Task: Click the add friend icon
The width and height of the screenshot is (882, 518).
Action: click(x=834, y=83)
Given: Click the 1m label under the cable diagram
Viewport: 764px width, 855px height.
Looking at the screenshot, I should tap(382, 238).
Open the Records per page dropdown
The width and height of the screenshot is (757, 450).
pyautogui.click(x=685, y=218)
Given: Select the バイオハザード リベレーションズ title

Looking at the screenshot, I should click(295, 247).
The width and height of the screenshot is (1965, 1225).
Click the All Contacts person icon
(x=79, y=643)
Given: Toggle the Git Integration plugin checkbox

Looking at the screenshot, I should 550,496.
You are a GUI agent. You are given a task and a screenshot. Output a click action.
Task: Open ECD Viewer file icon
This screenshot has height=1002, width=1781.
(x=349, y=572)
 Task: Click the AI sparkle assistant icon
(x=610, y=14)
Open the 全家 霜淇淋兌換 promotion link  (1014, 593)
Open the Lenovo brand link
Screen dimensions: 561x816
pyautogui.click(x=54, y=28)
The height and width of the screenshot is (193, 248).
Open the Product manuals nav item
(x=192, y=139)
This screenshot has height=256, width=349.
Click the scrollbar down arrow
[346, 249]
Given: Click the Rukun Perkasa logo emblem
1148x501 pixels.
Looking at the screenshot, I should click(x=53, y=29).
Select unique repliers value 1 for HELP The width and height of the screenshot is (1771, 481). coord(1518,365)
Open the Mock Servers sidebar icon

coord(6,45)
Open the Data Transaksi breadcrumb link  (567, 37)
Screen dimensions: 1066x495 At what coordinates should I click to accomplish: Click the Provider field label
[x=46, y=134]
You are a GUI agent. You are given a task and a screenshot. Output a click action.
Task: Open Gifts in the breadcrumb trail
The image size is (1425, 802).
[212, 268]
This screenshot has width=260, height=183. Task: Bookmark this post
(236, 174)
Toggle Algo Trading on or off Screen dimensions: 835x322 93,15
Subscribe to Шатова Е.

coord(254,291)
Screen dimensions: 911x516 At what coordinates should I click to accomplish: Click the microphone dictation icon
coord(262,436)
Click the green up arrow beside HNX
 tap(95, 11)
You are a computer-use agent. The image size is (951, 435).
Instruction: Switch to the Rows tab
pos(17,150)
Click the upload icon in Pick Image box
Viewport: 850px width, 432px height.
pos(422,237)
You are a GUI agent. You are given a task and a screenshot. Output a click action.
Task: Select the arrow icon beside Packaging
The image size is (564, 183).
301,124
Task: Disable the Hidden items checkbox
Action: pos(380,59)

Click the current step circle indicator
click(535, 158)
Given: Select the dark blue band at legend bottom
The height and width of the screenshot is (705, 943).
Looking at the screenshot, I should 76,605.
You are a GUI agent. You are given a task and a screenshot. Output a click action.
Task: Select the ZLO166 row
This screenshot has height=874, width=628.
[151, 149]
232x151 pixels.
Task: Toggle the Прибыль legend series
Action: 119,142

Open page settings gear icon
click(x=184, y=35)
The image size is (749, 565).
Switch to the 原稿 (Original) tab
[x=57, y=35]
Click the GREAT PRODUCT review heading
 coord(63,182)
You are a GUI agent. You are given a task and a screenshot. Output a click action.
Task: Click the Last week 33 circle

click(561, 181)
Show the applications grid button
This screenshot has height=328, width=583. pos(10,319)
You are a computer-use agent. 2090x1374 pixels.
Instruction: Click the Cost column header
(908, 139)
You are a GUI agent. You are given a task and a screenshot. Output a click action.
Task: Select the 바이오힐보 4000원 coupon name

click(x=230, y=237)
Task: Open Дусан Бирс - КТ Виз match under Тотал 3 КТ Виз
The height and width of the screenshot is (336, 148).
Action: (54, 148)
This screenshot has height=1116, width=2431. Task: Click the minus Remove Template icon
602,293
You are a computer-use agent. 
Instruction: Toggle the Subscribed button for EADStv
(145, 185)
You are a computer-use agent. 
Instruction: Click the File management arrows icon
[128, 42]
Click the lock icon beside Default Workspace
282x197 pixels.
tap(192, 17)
-*-*-
- [EXERCISE AIM] Copy every line in the lines above that contains the string "size", with case counting.

- [REPLY]
The image size is (1425, 802).
You are a computer-use agent. The image size is (951, 435).
The image size is (564, 183).
The image size is (749, 565).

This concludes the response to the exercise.